BEGIN SUPPLIED INFORMATION
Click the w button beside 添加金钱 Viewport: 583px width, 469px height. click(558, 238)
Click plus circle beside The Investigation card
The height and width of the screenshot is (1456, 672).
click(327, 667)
END SUPPLIED INFORMATION
BEGIN SUPPLIED INFORMATION
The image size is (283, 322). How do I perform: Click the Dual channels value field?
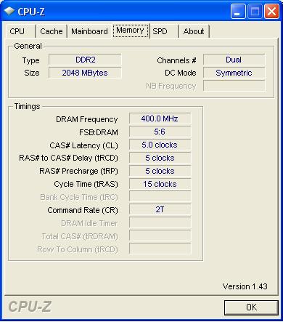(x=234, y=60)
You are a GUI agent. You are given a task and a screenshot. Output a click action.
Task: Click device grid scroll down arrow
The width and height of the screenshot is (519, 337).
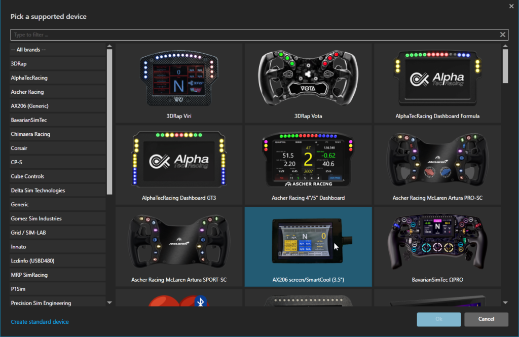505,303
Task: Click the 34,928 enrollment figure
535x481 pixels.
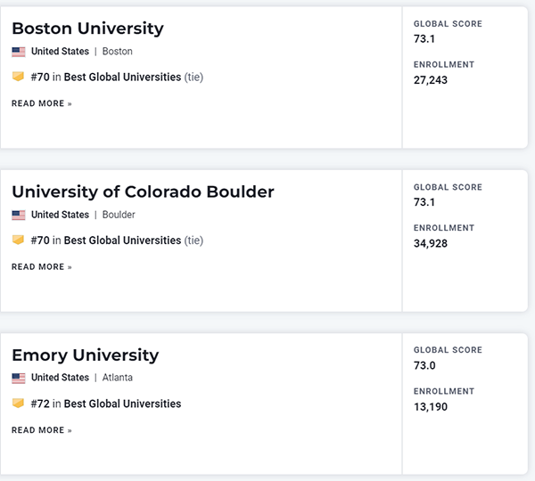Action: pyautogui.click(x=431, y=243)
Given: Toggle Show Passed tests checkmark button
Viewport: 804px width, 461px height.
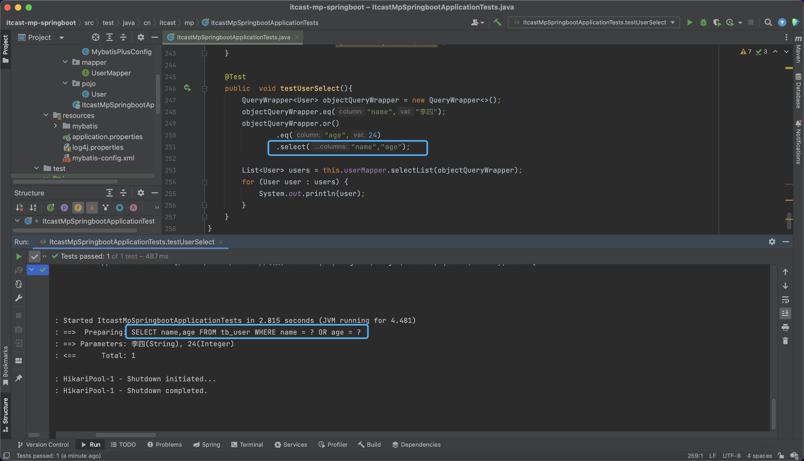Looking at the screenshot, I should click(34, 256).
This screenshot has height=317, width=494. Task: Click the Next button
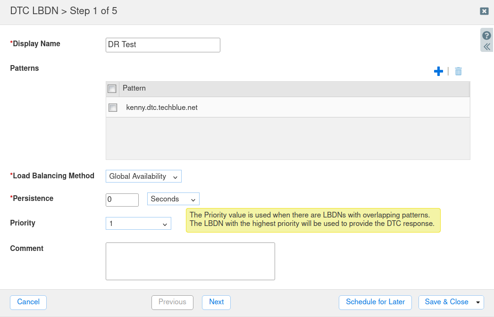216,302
END SUPPLIED INFORMATION
BEGIN SUPPLIED INFORMATION
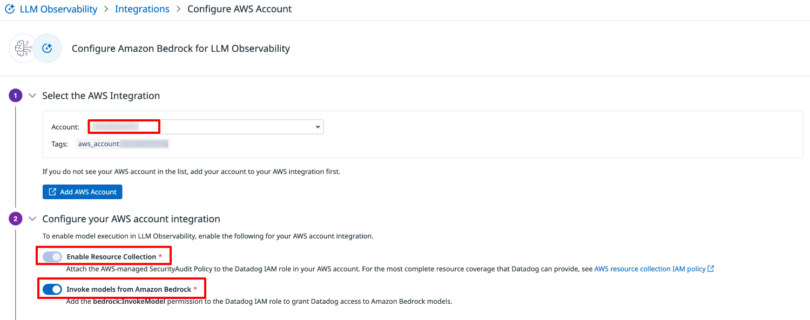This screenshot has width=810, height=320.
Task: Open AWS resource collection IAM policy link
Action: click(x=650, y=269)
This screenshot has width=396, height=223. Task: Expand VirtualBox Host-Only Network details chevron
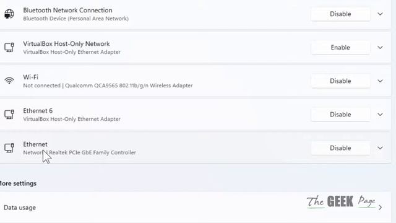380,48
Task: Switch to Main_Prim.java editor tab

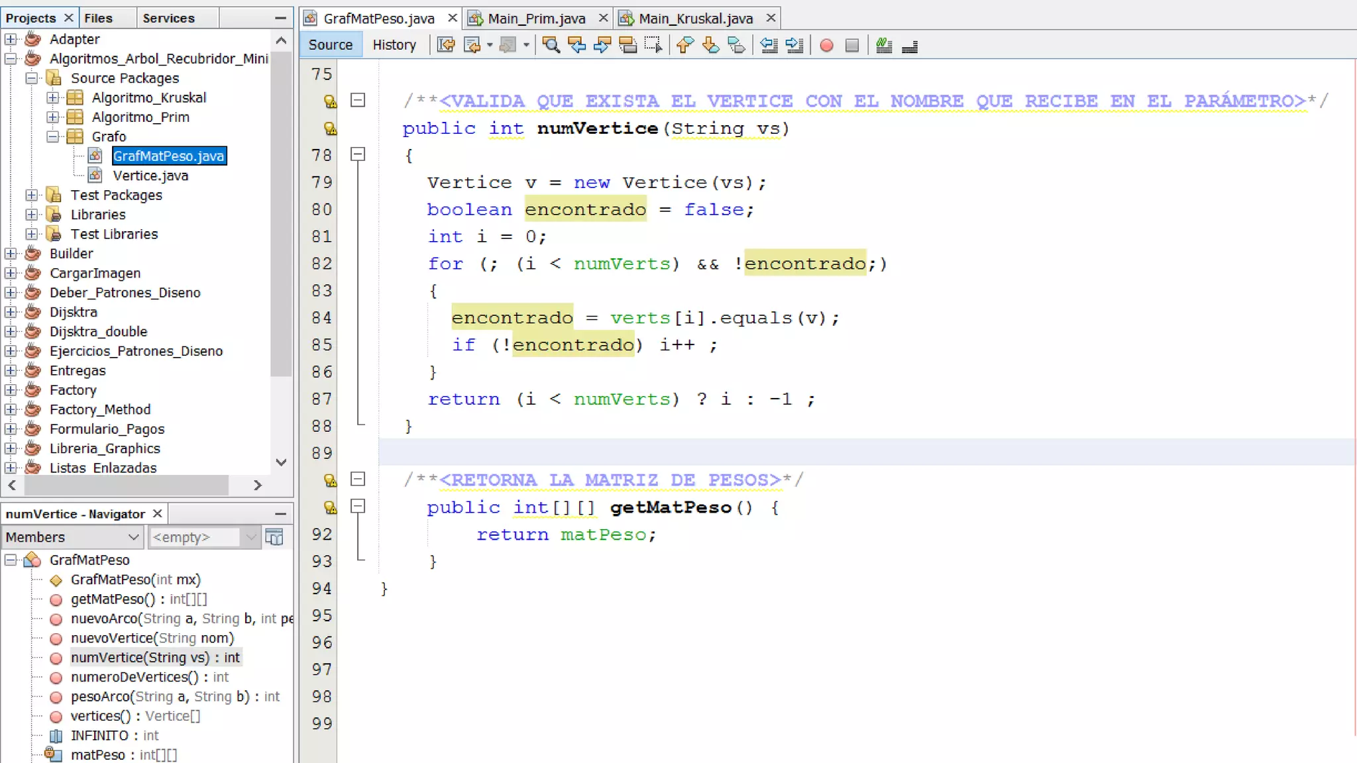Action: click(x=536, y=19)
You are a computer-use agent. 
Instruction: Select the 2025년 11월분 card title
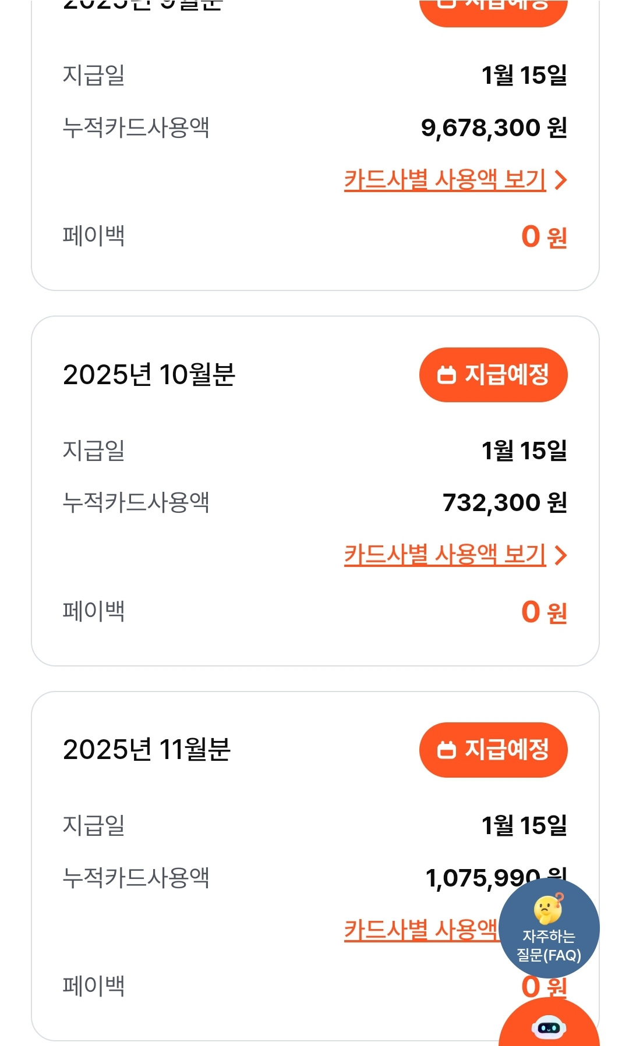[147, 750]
END SUPPLIED INFORMATION
EXERCISE OBJECTIVE
In the records from the line containing "Click the w" through the line containing "click(327, 667)", swap "plus circle" for "minus circle" and give those lines again with nothing else altered.

SOLUTION TO THE PROBLEM
Click the w button beside 添加金钱 Viewport: 583px width, 469px height. click(558, 238)
Click minus circle beside The Investigation card
The height and width of the screenshot is (1456, 672).
click(327, 667)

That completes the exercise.